May 4, 2026 · NKE · Gojo

NKE LEAP: When the CEO Buys $1M at the Low

Insider conviction meets a multi-year reset — the Jan 2028 LEAP case for Nike.

The Signal That Started This

On April 13, 2026, Nike CEO Elliott Hill bought $1,000,000 of NKE stock at $42.27. The next day, board director John Donahoe added $1,060,000 at similar levels. Over the trailing 90 days, insiders net-purchased $3.7M vs. $565K in sales. That's not noise. That's a thesis.

NKE is currently trading around $44 — down 73% from its all-time high of $165 in November 2021. It's been in a multi-year descending channel. The CEO buying $1M of his own company's stock near 4-year lows is the kind of alignment signal that demands attention.

Where Nike Is Fundamentally

Q3 FY2026 (reported April 2026) was a mixed bag — but the kind of mixed bag that tells you where a turnaround is in its early innings:

  • EPS: $0.35 vs $0.28 estimate — beat by 25%
  • Net income: Down 35% YoY (tariff and restructuring drag)
  • Gross margin: 40.2%, down 130bps YoY (tariff pressure)
  • North America: First multi-channel growth in 2 years — the most important metric
  • China: Still declining -7% — not fixed yet
  • Nike Running: Up 20%+ in Q3 — the strongest category signal in the portfolio
  • Q4 Guidance: -2% to -4% revenue vs. Wall Street's +1.9% expectation — the miss keeping the stock pinned

The picture: the core business is showing its first signs of life in North America, but tariffs and cautious guidance are giving bears an easy excuse to stay out. That's exactly the environment where LEAPs get cheap.

Bull Case

Nike is the most recognized athletic brand on earth. It doesn't lose that. What it lost was execution — direct-to-consumer overextension, Wholesale channel neglect, and a leadership vacuum. Elliott Hill, who ran Nike's geography and brand businesses for decades before retiring, came back specifically to fix this. He knows where the bodies are buried.

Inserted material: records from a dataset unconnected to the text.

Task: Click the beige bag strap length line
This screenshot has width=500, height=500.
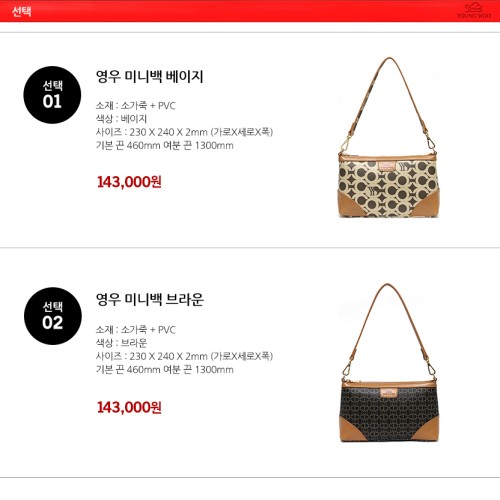Action: point(165,146)
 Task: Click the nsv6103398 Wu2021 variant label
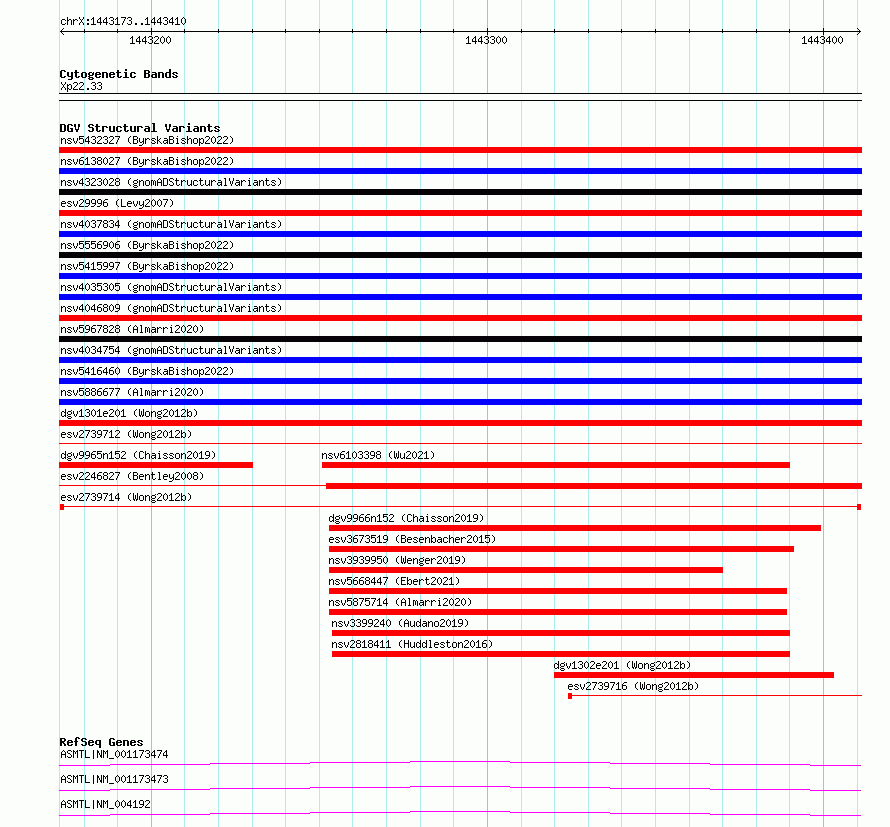coord(378,455)
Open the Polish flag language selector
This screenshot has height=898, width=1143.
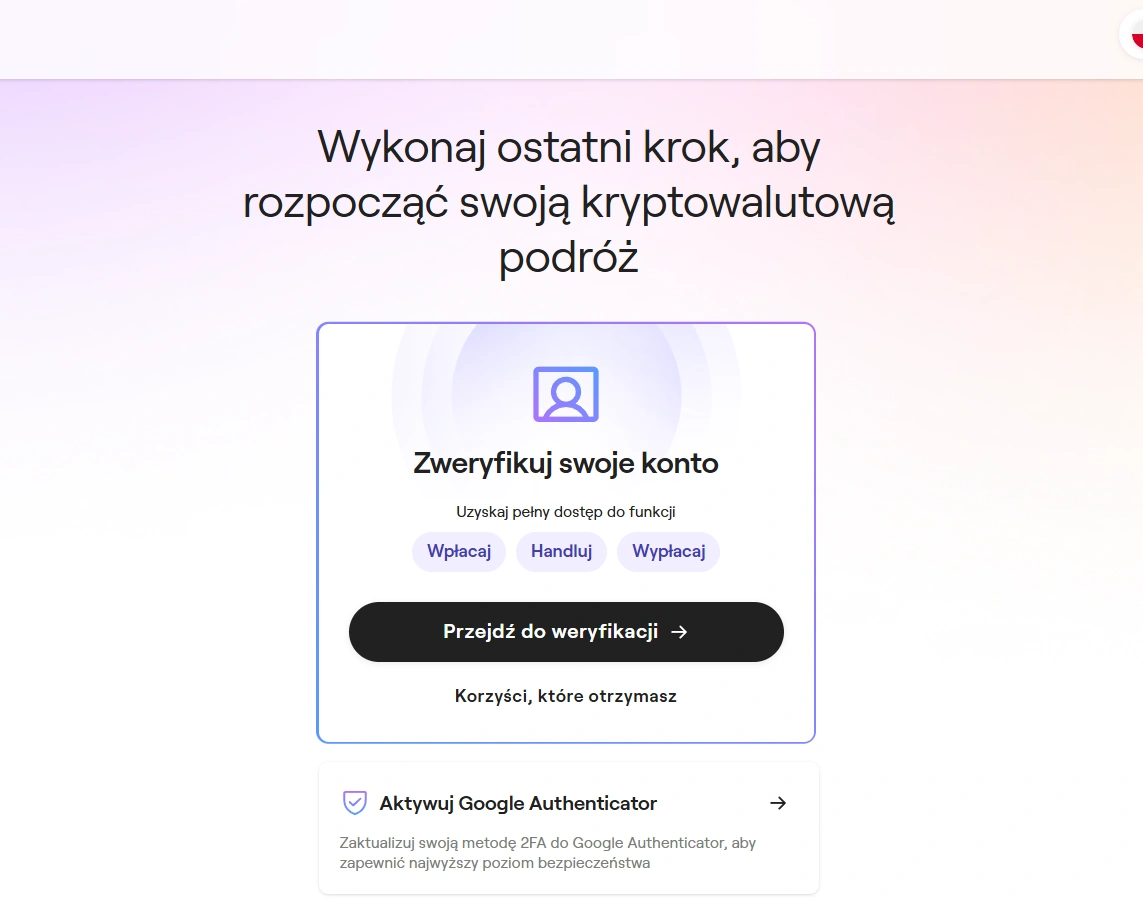(x=1134, y=34)
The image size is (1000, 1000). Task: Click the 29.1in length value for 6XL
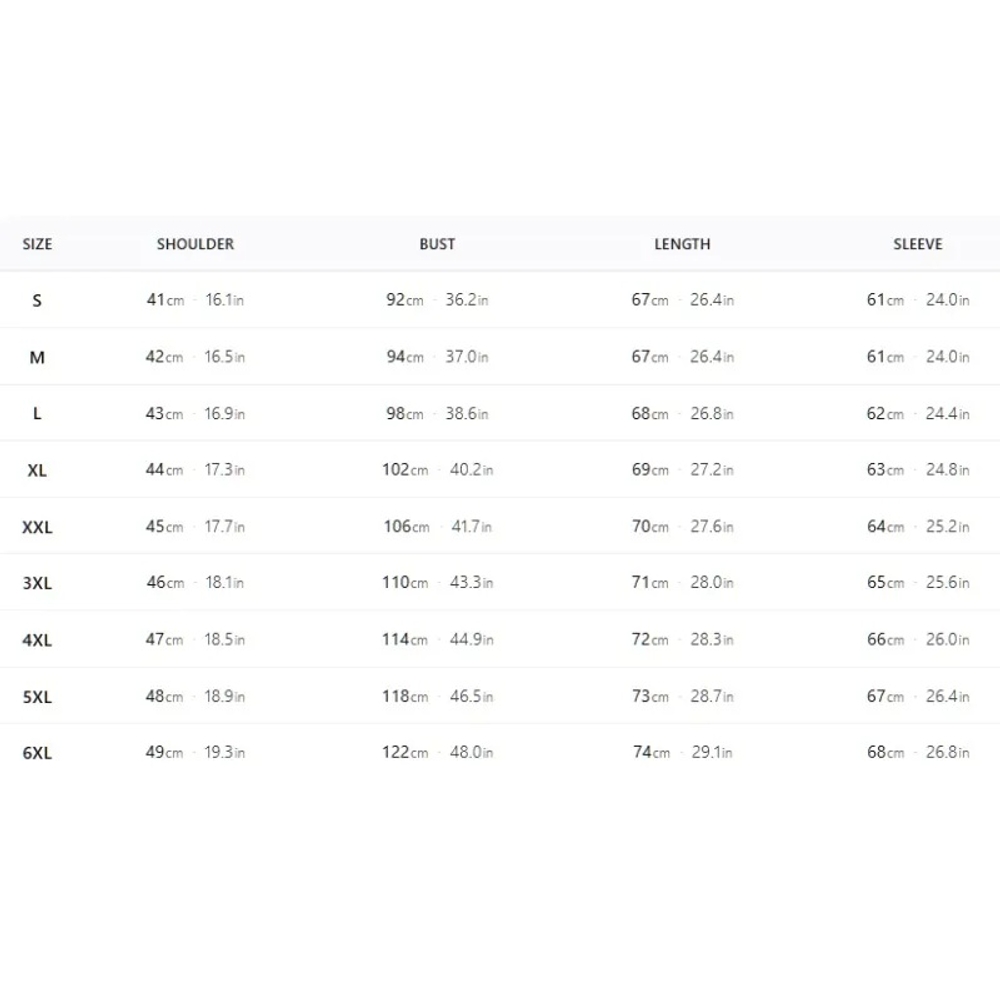[712, 753]
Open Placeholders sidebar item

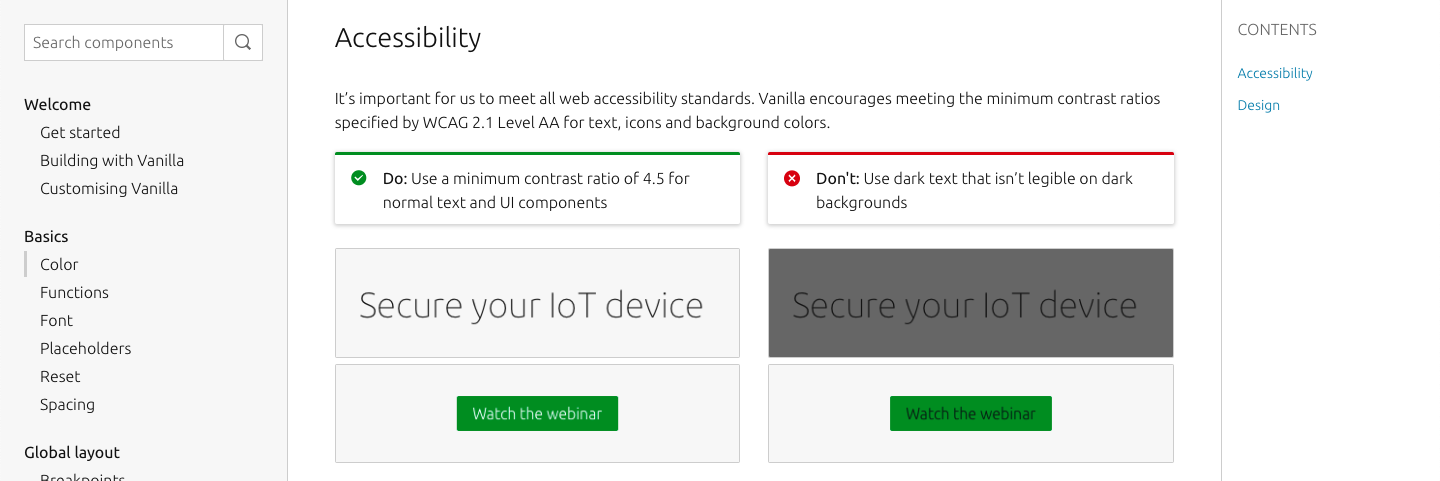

The turnaround checklist: North America wholesale recovery (underway), Nike Running momentum (confirmed), Running's halo effect on broader performance (historical precedent), China stabilization (12-18 month lag), and tariff headwinds cycling off (2H 2026). If even half of this plays out over 20 months, a return to $65-75 — representing 50-70% upside — is a reasonable scenario.

Bear Case

Generative AI hasn't disrupted sportswear, but margin pressure has. Tariffs at current levels could compress gross margins below 39% for 2-3 quarters. China may not stabilize on any near-term timeline. And Nike's historical multiple expansion required consistent revenue growth above 8% — they're guiding below zero right now. If Q4 guidance misses again, $38-40 support gets tested.

Trade Setup

  • Setup: CEO + board insider buying at multi-year lows; North America channel recovery beginning; 20-month runway to full turnaround thesis
  • Strike: Jan 2028 $40–$45 calls (OTM, gives you the runway, keeps premium reasonable)
  • Risk: Full premium paid. Options expire worthless if thesis doesn't materialize by Jan 2028.
  • Size: 2–3% of portfolio. Conviction is real; position sizing reflects the time-risk of a multi-quarter turnaround.
  • Invalidation: Q4 FY2026 North America revenue declines again (no recovery); gross margin falls below 38%; CEO or board insider sells within 90 days of purchase
  • Target: $65–$75 by Jan 2028 on turnaround confirmation (50–70% upside on the stock; 3–5x on the calls depending on strike/premium)

Bottom Line

Nike at $44 is not the same Nike at $165. But it's also not a broken business — it's a recoverable one with the right CEO in the seat and insiders putting real money on the table near the lows. The Jan 2028 LEAP structure gives you 20 months to be right without needing to nail the exact bottom. That's the play.